Catatan Setelah Menonton Film 'Malam Seribu Bulan'


Oleh : Wurry Parluten

Dalam setiap film yang saya tonton, saya berusaha mengandaikan diri sebagai penonton yang ingin belajar membuat film. Saya berusaha melihat dari kacamata anak muda, yang ingin terus berkarya demi kemajuan Perfilman Indonesia. Untuk itulah saya selalu menganggap ini sebagai eksperimen, yang akan saya bagi untuk mereka yang membutuhkan. Kalo gak butuh, lempar aja ke jamban.

Seperti kali ini saya menonton film “Malam Seribu Bulan”, yang jujur saja secara judul sudah mengindikasikan, bahwa film ini musti rilis bulan puasa. Ada apa di balik proses distribusi-nya? Kenapa film ini justru tayang pada saat bukan bulan puasa? Kenapa tidak tayang pas puasa tahun depan? Tanyakan saja pada rumput yang bergoyang.

Ada beberapa hal yang menarik di film ini. Pertama, penampilan tokoh Aisyah (kalau nggak salah ini Dea Imut). Tokoh yang pemalu, pakai jilbab, santun, hadeeeh, cewek model begini seperti gambaran surga yang ada di dunia buat saya. Jadi ingat zaman kuliah dulu, waktu saya nongkrong di salah satu kampus terkenal di Jakarta, ada cewek yang tipenya model begini. Kami mewakilinya dengan satu kata... Bening. Artinya kami kagum dengan kesolehannya.

Kedua, pertanyaan bagaimana mengemas pesan religi ke dalam sebuah film? Ini memang masih sulit. Coba kita lihat bagaimana penulis kawakan seperti Mas Wahyu (Penulis Para Pencari Tuhan) dan Om Imam Tantowi (Penulis Tukang Bubur Naik Haji). Coba bandingkan! Ada berbagai macam tipe kemasan religi dalam sebuah karya audio visual. Seperti saya dulu menulis sinetron Hidayah, ini kemasannya lain lagi.

Mengemas pesan religi mungkin enak kalau kita bandingkan dengan bagaimana mengajari anak kecil. Anak kecil itu agak susah kalau diajari dengan verbal, alias diomongin. Kalau kita kasih contoh, mereka akan lebih kena.

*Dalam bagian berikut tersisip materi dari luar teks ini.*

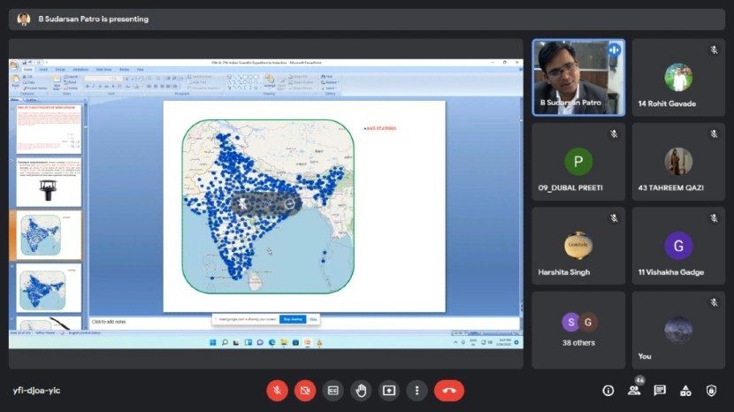Screen dimensions: 734x412
Task: Open the more options menu
Action: coord(417,390)
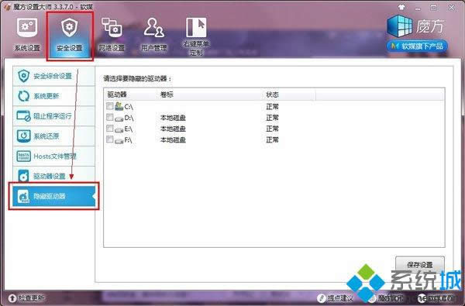Click the 软媒旗下产品 button
Image resolution: width=465 pixels, height=306 pixels.
pos(417,46)
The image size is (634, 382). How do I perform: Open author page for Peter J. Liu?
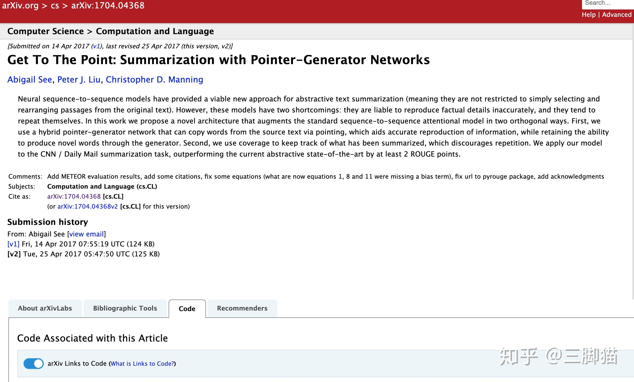pos(79,79)
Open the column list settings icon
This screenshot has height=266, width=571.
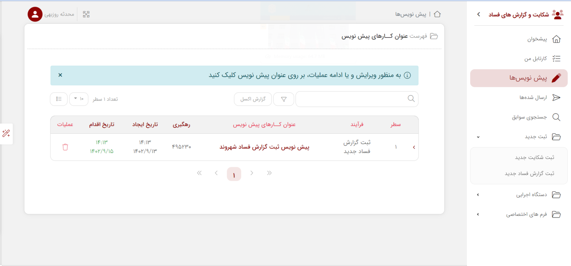click(x=59, y=99)
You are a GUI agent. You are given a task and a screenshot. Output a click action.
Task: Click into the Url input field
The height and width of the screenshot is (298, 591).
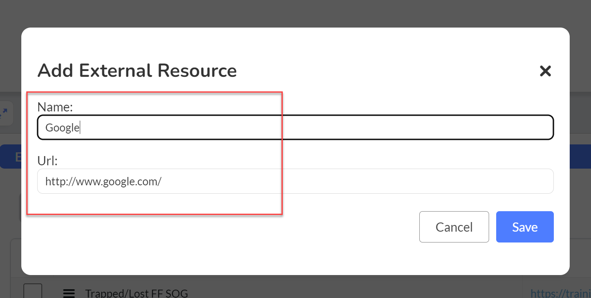[x=295, y=181]
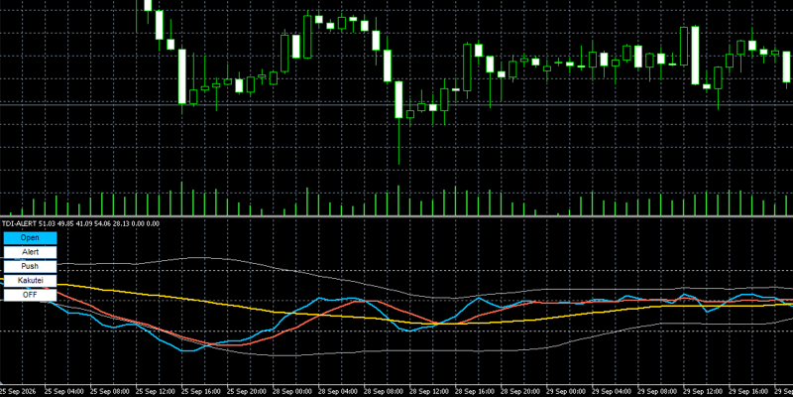Toggle the Kakutei button
The height and width of the screenshot is (397, 793).
(x=30, y=280)
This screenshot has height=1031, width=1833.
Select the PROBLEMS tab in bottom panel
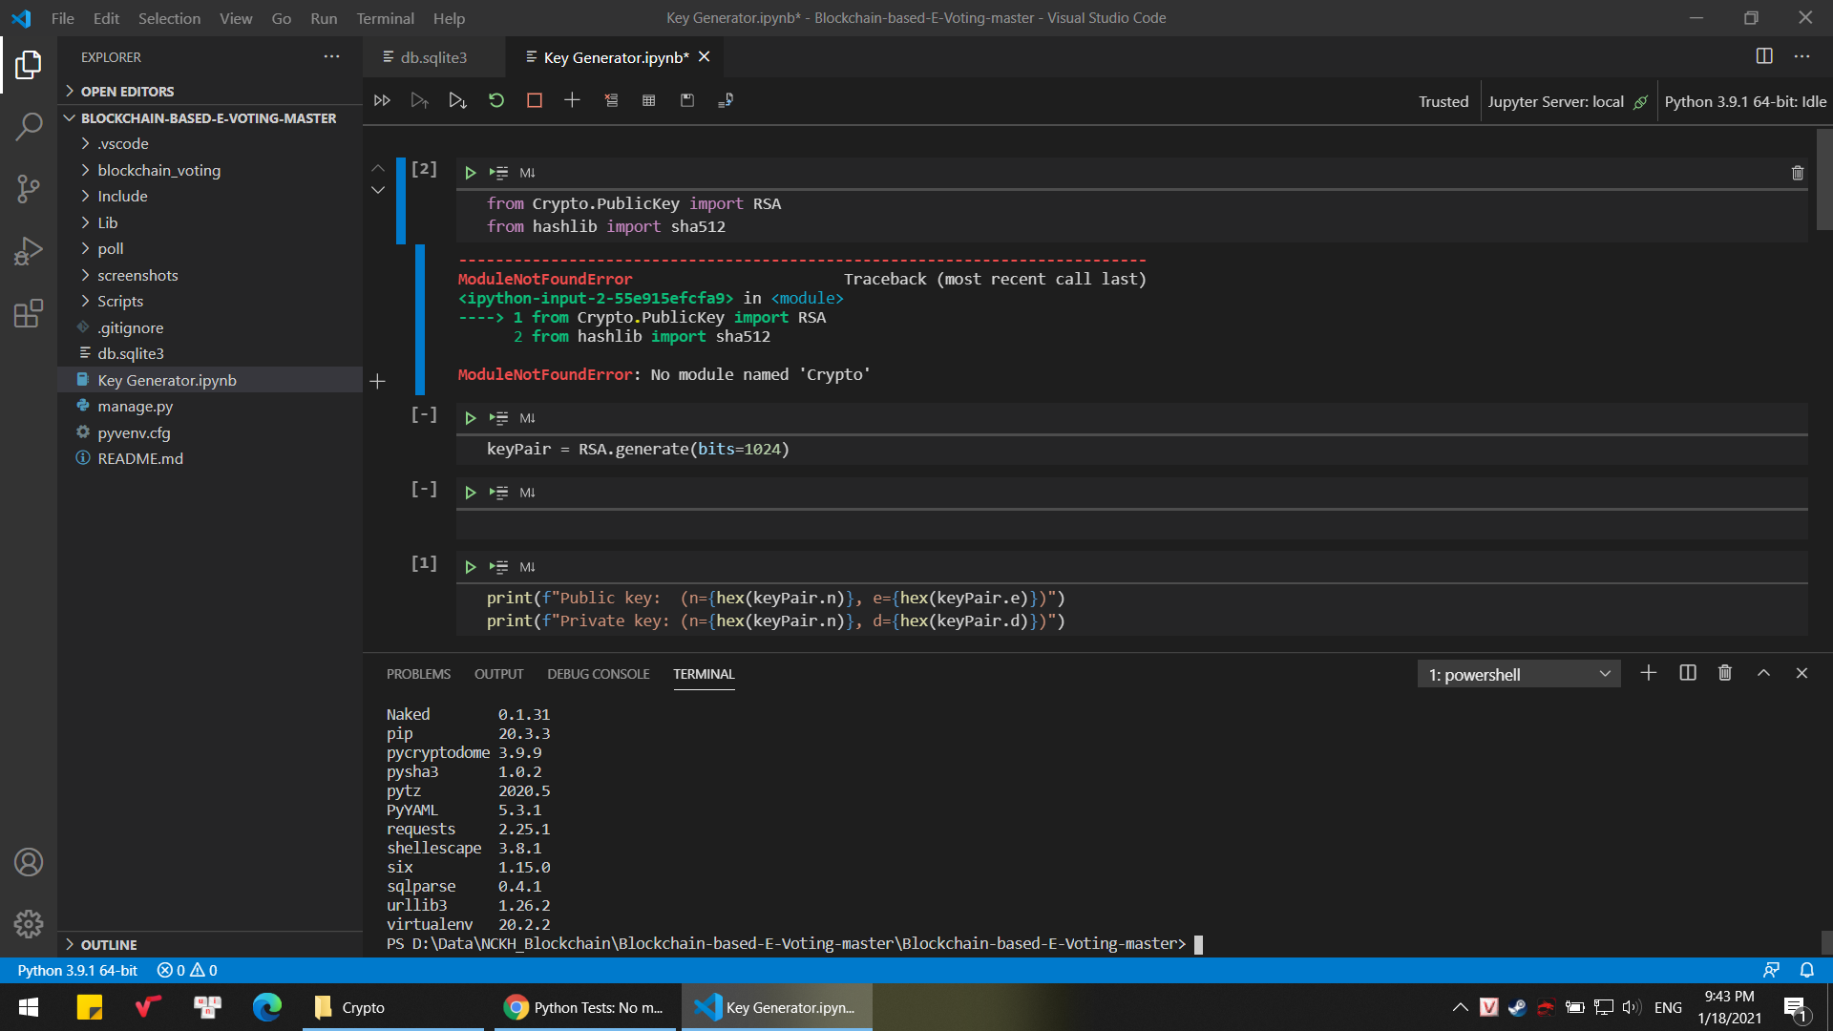[x=418, y=673]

Ketiga, di film ini ada sebuah kampung yang bernama “Kampung Cahaya”. Entah ada atau tidak kampung ini, tapi secara nama unik juga. Terkesan bahwa kampung ini seperti memberi cahaya di hati. Apalagi kalau lihat karakter Aisyah, emang bener-bener bercahaya di hati. #Eaaak

Keempat, yang unik di sini adalah Tora Sudiro sebagai pemainnya. Selain menjadi preman, karakter Tora ini juga melekat sebagai komedian. Bagaimana cara dia menjadi preman, bagaimana giginya yang unik dimainkan sebagai artifak (istilah almarhum Pak Soemardjono dulu), bagaimana dia kok cuma bisa maen 3 scene doang.

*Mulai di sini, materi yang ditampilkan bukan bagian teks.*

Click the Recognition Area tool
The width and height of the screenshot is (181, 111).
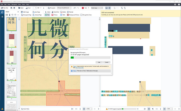[x=86, y=15]
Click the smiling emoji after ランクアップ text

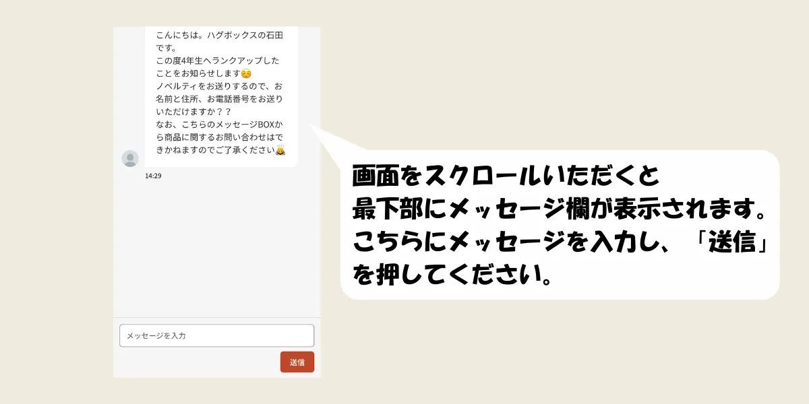pos(246,73)
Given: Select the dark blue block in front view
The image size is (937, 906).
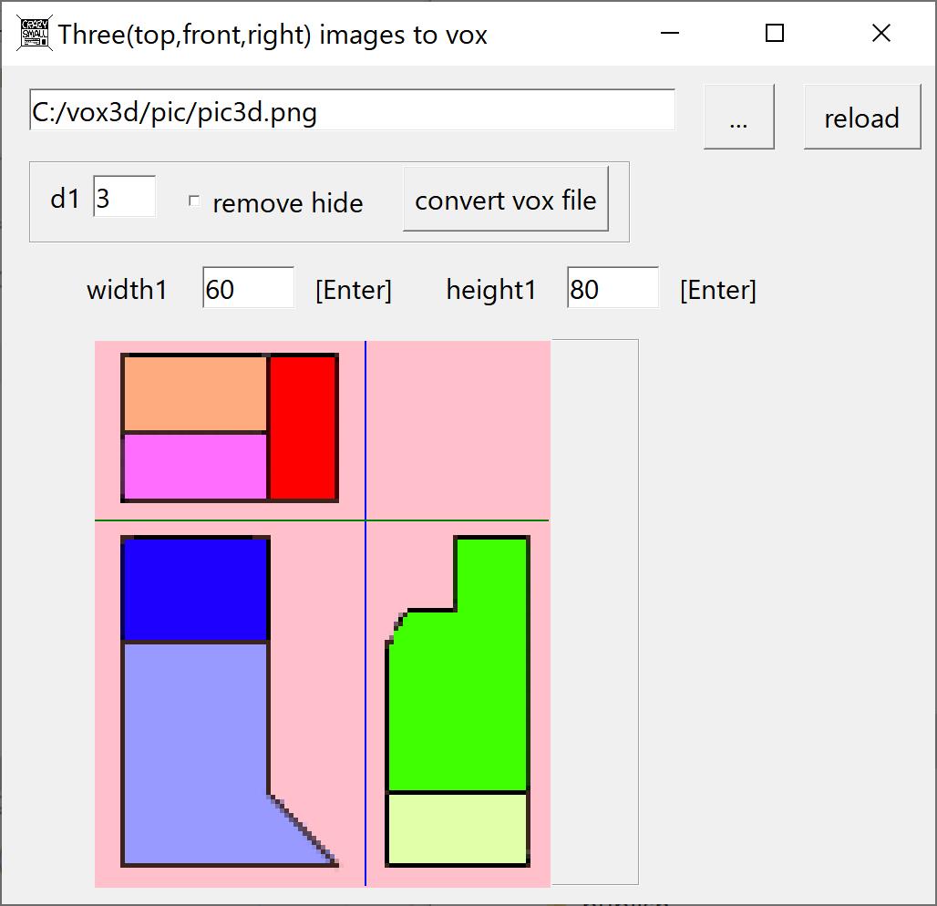Looking at the screenshot, I should (194, 592).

Hah! 3 scene doang? Iya, di sini Tora saya hitung main di 3 scene doang. Itu pun satu setting dan nggak pindah-pindah. Menarik, kan? Bisa jadi pelajaran bahwa kita bisa bikin film pakai aktor mahal, tapi penampilannya cuma sebentar.

Sebenarnya ada istilah cameo, kalau di film-film Hollywood. Artinya ada aktor/aktris terkenal yang perannya numpang lewat. Kalo Tora di sini disebut cameo atau tidak, ya?

Terlepas dari itu semua, saya kok jadi mikir. Kenapa kita tidak bayar Robert Pattison buat maen di film Indonesia, ya? Ya, satu scene saja. Sisanya kita pakai kaki siapa, kek. Ceritanya mungkin tentang Edward Scullen yang kakinya cantengan gara-gara maen ke Indonesia.

#Kriiing! #SuaraTelpon #Apa? #DiaMasukRumahSakit?